Herb-drug interaction is an interesting phenomenon that can induce therapeutic complications in patients. Warfarin is widely used as an anticoagulant, which has a narrow therapeutic index. The combination of herbal and warfarin has consequences in the therapy outcome on the attenuation of drug efficacy or increased toxicity. This study aimed to investigate the effect of thymoquinone on warfarin 7-hydroxylation activity in the human liver microsome (HLM) and CYP2C9 expression in HepG2 cells. The co-administration of thymoquinone on warfarin 7-hydroxylation was investigated using HLM and HepG2 cells. The study was divided into three groups: control, warfarin, and combination of warfarin-thymoquinone. The metabolite of 7-hydroxywarfarin (7-OH warfarin) in HLM was determined using HPLC-MS/MS. Furthermore, the effect of thymoquinone in terms of the induction of CYP2C9 expression in HepG2 cells was determined by RT-PCR. The results of the validated method used were selective for HLM 7hydroxywarfarin, with an LLOQ of 0.62 mu M, so it met the criteria for accuracy and precision for metabolite analysis.
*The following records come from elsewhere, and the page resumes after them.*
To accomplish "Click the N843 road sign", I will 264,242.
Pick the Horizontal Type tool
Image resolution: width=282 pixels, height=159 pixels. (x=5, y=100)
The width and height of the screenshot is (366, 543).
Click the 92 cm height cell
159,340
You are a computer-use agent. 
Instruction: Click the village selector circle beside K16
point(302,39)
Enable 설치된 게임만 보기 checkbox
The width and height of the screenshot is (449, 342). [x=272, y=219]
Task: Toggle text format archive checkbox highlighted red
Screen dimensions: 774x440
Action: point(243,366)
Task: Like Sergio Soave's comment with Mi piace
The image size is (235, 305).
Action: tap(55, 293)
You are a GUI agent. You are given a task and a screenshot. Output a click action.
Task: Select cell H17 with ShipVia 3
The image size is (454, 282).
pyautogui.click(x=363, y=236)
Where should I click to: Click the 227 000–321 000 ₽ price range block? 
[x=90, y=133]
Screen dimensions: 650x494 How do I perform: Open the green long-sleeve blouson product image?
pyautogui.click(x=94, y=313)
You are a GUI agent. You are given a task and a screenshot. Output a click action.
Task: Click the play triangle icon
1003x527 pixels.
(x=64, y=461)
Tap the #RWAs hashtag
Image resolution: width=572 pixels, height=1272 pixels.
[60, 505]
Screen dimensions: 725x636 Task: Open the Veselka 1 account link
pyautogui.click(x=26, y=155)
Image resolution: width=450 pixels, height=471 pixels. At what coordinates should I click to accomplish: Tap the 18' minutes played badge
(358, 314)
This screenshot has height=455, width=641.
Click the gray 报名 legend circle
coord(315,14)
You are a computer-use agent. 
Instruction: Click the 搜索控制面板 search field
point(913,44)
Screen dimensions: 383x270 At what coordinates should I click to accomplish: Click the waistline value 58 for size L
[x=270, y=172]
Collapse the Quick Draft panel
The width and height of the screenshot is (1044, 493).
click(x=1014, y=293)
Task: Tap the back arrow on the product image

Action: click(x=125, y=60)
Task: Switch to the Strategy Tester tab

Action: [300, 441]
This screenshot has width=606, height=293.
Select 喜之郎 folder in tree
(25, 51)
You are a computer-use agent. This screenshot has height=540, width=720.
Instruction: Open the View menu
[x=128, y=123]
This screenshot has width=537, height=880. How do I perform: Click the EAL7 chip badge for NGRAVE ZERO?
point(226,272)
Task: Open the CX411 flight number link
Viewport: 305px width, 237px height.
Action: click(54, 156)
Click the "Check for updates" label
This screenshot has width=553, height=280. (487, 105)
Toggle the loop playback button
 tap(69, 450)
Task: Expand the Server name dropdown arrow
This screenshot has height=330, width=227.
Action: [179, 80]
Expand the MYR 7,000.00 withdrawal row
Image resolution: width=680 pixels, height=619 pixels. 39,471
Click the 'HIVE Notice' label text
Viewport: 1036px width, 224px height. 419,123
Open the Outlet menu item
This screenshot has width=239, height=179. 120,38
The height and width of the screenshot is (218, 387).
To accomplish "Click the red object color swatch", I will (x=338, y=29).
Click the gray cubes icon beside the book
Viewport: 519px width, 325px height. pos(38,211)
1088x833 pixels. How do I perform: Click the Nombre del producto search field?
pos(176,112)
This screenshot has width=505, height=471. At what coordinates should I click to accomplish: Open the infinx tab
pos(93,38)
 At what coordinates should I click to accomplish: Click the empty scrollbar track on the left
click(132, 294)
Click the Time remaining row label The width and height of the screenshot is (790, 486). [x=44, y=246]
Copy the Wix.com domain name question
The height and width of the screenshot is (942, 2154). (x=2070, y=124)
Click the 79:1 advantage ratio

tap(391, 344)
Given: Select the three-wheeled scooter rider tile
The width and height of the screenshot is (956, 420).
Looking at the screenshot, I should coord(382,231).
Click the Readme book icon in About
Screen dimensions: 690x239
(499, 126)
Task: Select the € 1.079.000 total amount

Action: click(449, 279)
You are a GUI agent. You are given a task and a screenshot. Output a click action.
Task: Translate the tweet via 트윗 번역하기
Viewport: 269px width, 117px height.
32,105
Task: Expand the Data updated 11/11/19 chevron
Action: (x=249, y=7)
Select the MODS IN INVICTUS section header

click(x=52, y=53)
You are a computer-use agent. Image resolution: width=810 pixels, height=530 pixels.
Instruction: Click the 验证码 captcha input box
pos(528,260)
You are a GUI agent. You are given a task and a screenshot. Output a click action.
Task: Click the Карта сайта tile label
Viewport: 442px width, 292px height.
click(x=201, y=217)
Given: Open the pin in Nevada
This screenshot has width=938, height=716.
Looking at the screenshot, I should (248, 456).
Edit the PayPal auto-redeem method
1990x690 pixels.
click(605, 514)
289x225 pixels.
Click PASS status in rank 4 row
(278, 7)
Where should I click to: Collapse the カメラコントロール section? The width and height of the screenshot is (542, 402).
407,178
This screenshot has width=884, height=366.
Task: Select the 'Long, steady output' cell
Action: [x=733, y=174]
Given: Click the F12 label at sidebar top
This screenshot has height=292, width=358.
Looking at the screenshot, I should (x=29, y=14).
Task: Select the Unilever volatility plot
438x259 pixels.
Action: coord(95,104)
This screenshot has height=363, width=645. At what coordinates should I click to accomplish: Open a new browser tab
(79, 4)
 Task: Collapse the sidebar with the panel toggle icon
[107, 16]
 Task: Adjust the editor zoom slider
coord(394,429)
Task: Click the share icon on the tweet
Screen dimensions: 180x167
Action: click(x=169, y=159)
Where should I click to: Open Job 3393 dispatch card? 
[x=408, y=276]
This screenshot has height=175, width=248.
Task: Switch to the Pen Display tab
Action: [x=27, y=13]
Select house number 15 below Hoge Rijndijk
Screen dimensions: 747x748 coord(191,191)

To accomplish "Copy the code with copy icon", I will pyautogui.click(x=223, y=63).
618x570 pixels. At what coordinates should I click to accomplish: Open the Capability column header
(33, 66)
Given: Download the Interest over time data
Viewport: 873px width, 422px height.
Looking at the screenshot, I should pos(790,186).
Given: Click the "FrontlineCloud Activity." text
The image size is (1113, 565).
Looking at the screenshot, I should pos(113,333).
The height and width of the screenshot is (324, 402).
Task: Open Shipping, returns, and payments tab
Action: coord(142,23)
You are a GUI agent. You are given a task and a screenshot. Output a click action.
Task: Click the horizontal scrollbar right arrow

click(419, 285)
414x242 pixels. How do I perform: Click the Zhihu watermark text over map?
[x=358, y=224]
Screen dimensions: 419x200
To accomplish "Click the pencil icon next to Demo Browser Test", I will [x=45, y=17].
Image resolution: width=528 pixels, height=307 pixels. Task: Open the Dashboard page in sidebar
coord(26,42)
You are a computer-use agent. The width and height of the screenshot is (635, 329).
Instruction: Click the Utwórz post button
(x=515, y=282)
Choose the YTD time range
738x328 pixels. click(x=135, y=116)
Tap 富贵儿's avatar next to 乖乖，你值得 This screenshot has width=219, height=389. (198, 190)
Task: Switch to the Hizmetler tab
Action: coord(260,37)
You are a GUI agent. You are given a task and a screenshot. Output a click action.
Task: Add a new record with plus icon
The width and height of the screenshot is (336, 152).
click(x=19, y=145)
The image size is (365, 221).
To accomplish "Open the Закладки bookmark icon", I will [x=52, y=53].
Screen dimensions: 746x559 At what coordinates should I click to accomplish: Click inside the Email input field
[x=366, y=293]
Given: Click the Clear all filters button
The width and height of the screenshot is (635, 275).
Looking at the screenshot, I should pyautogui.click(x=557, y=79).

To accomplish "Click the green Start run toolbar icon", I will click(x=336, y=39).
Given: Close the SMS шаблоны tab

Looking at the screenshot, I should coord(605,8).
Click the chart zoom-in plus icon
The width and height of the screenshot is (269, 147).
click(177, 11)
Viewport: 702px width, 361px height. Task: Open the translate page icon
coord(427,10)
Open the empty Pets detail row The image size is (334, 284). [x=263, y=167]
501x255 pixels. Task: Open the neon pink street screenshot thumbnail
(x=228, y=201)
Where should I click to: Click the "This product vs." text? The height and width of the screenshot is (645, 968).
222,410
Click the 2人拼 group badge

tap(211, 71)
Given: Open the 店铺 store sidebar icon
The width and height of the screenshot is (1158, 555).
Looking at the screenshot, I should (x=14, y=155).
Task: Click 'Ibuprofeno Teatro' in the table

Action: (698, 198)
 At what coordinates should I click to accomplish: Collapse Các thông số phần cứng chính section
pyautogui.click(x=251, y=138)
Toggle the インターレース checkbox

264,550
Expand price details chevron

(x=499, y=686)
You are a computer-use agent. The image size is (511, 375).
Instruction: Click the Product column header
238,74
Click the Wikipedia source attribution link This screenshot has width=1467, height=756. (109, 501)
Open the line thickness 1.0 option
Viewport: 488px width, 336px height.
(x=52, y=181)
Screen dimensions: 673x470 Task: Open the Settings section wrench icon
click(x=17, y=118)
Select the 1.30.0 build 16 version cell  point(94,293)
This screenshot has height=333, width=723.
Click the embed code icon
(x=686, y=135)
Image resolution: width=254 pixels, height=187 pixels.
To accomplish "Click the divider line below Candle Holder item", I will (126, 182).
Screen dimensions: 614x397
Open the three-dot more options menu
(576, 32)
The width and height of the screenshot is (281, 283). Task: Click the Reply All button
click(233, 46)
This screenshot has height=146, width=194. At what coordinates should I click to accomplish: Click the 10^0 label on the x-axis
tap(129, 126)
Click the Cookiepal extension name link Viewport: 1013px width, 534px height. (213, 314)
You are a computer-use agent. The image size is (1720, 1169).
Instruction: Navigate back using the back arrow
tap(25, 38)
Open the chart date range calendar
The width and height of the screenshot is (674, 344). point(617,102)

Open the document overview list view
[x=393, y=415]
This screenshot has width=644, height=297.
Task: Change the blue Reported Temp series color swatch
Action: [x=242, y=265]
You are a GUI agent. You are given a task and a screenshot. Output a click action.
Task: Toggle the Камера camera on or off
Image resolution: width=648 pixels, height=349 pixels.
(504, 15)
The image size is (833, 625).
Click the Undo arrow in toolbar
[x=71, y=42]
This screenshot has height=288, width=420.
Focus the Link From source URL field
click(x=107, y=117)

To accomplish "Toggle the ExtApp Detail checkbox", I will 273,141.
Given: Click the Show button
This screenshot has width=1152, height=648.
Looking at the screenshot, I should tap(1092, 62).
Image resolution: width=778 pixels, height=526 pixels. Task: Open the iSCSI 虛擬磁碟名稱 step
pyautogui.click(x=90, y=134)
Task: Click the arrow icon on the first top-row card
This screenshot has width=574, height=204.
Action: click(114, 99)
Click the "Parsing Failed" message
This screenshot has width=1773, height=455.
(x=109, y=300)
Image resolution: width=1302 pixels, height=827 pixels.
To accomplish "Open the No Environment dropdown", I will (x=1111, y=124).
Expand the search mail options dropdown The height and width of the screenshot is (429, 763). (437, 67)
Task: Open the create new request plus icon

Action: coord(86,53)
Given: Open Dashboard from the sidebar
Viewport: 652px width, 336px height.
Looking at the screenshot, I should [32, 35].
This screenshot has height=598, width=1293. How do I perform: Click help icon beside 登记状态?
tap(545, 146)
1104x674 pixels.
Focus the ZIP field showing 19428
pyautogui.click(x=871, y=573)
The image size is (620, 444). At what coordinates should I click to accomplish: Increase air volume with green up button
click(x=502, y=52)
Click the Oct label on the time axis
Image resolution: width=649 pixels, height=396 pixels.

The results showed that the coincubation of thymoquinone at 0.37mM significantly increased warfarin 7hydroxylation activity (P<0.05). In addition, after 72-hour incubation, thymoquinone also significantly induced CYP2C9 expression in HepG2 cells (P<0.05). These findings provide valuable insights that the combination of thymoquinone with warfarin significantly increased the warfarin 7hydroxylation activity in human liver microsomes and CYP2C9 expression in HepG2 cells, which may have an impact on the clinical outcomes of warfarin in patients.